November 20, 2017

Slow Family Living

Slow Family Living by Bernadette Noll, came to me via an email pitch and while I don’t typically love reviewing books it arrived during that insane time of year we call the holidays.  I was feeling out of control due to wanting to downsize our crazy life, wanting to hold my family closer, there were health concerns and dealing with our daughter’s Sensory Processing Disorder (SPD) diagnosis.  All of us felt worn out more often than we should.  We needed to connect more as a family and slow down. We needed more of the joy that Slow Family Living talks so much about.

Reading Slow Family Living is easy.  The chapters are short and get right to the point.  They remind me of James Patterson chapters and that is just fine.  You can read the book in order or just sift through but the basic idea behind living this type of life is to wake up each day and take four slow breaths- in and out, to write down how to appreciate each other more daily and review it at the end of the week, to place the biggest value in life on your family unit.  What is in your four walls is ultimately the most important thing.  We all have heard all this before but SFL finds small, cheap or free ways to start this up organically and create a new flow in your home.  Without even realizing it we were doing these things because we felt we needed to do them.  For example-

1.  We “hug it out” when someone is feeling down or cranky another person or all of us grabs them and hugs them for at least 10 seconds.  SFL calls it Applesauce.  Ours is a big bear hug, sometimes the kids go in the “Juicer” as my grandfather liked to call it, which is a big hug that shakes you up a bit.  It breaks the bad mood and releases oxytocin in both people and the air is cleared.  I cannot tell enough you how something so simple actually works, even with whining. 

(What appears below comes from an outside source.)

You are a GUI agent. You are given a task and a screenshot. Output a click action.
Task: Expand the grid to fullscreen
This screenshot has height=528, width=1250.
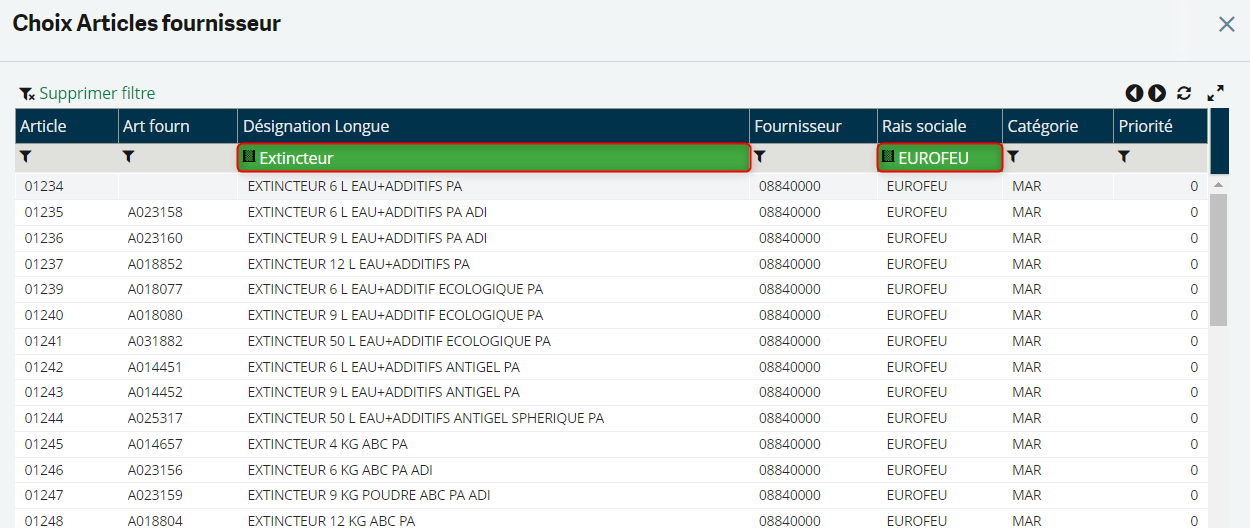[1216, 93]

2. We started family meetings.  Each week for 20 minutes or less we meet to discuss what is working or what we want to change in our home.  We start the meeting with each person saying something nice about someone else in the room.  The kids feel heard and validated.  They have a sense of power and we feel like we aren’t going to go insane either.  Communication with even a four year-old is better than it was before we began these meetings.

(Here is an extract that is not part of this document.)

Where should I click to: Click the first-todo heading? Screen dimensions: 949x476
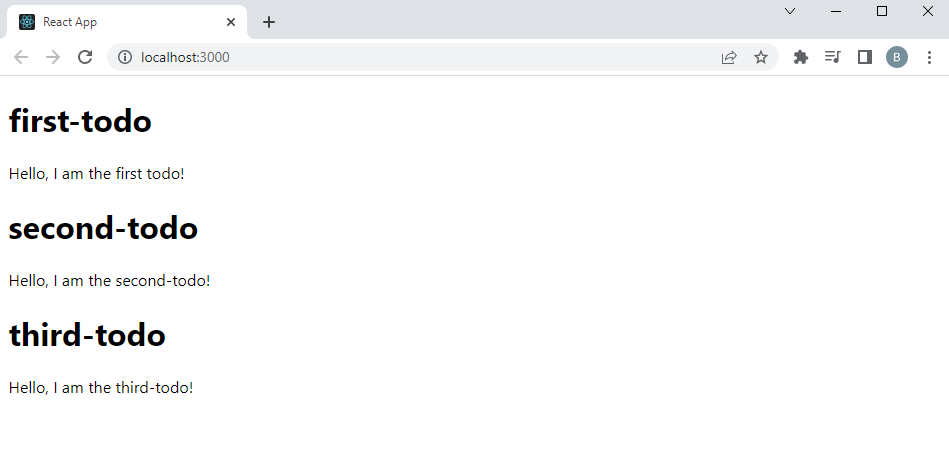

I will be trying Bedtime Meditation with the kids next.  It’s not what you think but I hear it works like a charm.

There are 75 simple ways to slow down and enjoy your family in Slow Family Living.  The more we do the more we find that we care less about rushing around and more about nurturing each other and giving back to those around us.  We are indeed slowing down a little bit at a time, taking our four deep breaths and seeing beyond the everyday rush.  It’s actually quite beautifu.l By no means do we feel perfect but rather a work in progress.  I love it.

Slow Family Living: 75 Simple Ways to Slow Down, Connect, and Create More Joy is available at Amazon.com.

MPR Rating: Five Stars.

Disclaimer: MPR was not paid for this post. Products received are for review purposes only.  Opinions are MPR’s only.